Denial of what, the assmunch never makes clear. But then youtube-ish comments are rarely worth the time it takes to write them anyway.


----------



## Sukerkin (Aug 30, 2008)

KenpoTex said:


> yep, she's pretty slick.
> 
> same girl we talked about in this thread:


 

.  I thought it was here that I saw it first.

That's probably how I knew about the 'flick' being significant {kudos to *letch* for improving my knowledge}.  :tup:.


----------



## SeanKerby (Aug 31, 2008)

I've seen it on several forums. Truth is being able to dis and *** a weapon doesn't mean you know how to properly HIT A TARGET with it. If they posted a vid of her hitting targets then I'd be impressed.


----------



## MA-Caver (Aug 31, 2008)

SeanKerby said:


> I've seen it on several forums. Truth is being able to dis and *** a weapon doesn't mean you know how to properly HIT A TARGET with it. If they posted a vid of her hitting targets then I'd be impressed.

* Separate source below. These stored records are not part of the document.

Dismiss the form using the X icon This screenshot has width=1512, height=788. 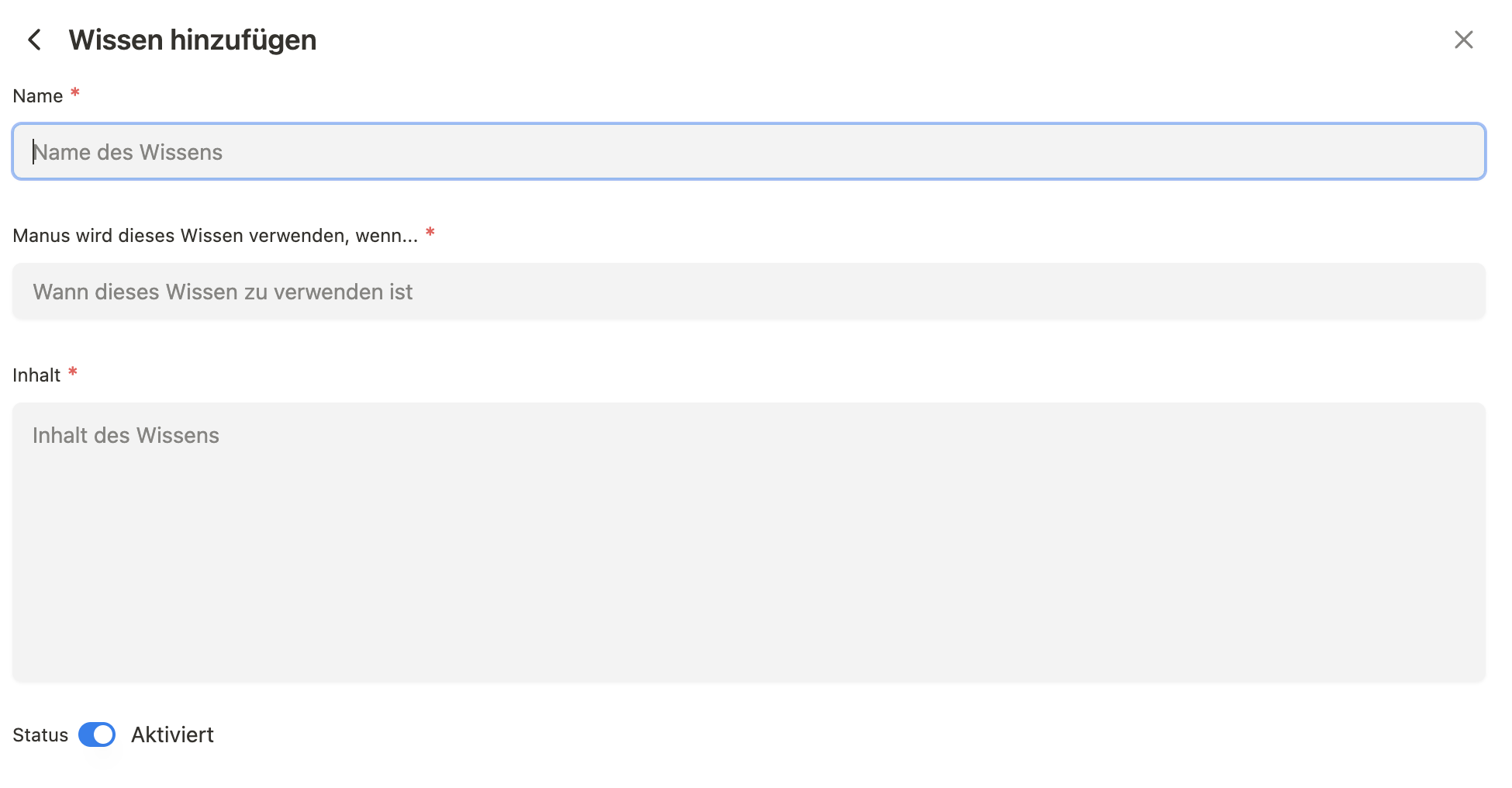pyautogui.click(x=1463, y=40)
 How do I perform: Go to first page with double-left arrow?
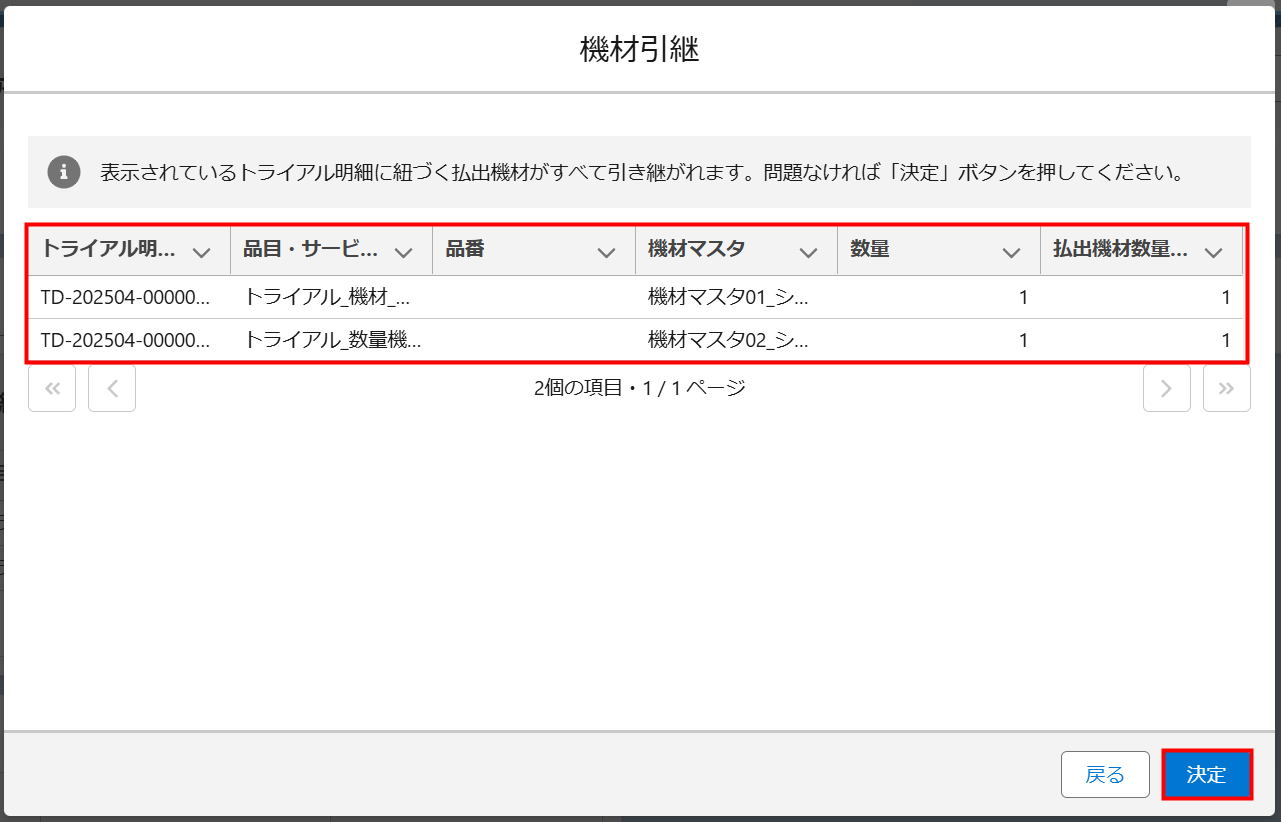52,389
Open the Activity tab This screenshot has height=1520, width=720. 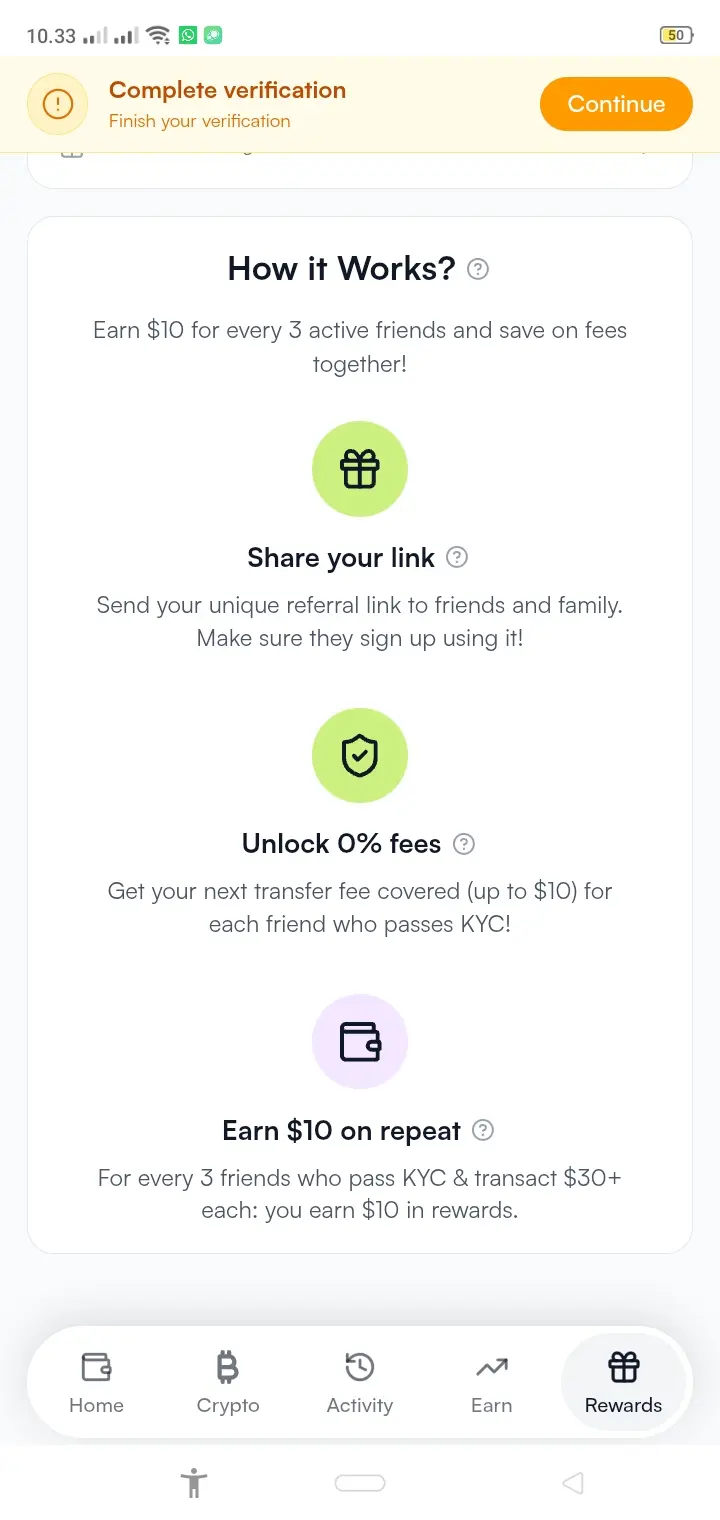[360, 1382]
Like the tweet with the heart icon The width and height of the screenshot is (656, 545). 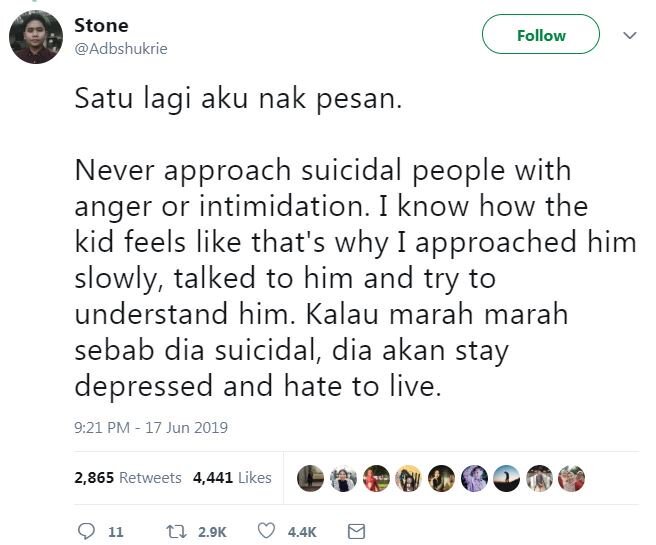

The other clips show her handling a 9mm with some impressive results for a kid her age. 
The rifle might be a tad too long for her to handle I would think. Maybe when she's older.


----------



## theletch1 (Aug 31, 2008)

She's already taken the first step toward being able to tag a target with accuracy... familiarity with the weapon.  Caver is right on the money about the other clips of this young lady and the 9mm.  I kind of equate it to playing a musical instrument.  Being able to play the guitar doesn't mean you can fiddle but you'll pick it up easier than someone who can't play at all.


----------



## MBuzzy (Aug 31, 2008)

You know....I still think this is awesome.  It takes me close to 2 minutes to do the same thing.


----------



## grydth (Aug 31, 2008)

This brings back an unpleasant memory.

After a day of pretty respectable shooting in basic training, I reassembled my M-16 a bit too quickly.... had parts left over. With the good fortune which followed me everywhere in the Army, the drill sergeant happened to be right there.... and let the whole class know of my 'accomplishment'.
:duh:


----------



## MA-Caver (Aug 31, 2008)

grydth said:


> This brings back an unpleasant memory.
> 
> After a day of pretty respectable shooting in basic training, I reassembled my M-16 a bit too quickly.... had parts left over. With the good fortune which followed me everywhere in the Army, the drill sergeant happened to be right there.... and let the whole class know of my 'accomplishment'.
> :duh:


Your embarrassment would and probably has saved your life.


----------



## theletch1 (Sep 1, 2008)

grydth said:


> This brings back an unpleasant memory.
> 
> After a day of pretty respectable shooting in basic training, I reassembled my M-16 a bit too quickly.... had parts left over. With the good fortune which followed me everywhere in the Army, the drill sergeant happened to be right there.... and let the whole class know of my 'accomplishment'.
> :duh:


The part in question wouldn't have been the extractor or the bolt retaining pin would it?  Tiny pieces are just great when you're working under stress, aren't they?


----------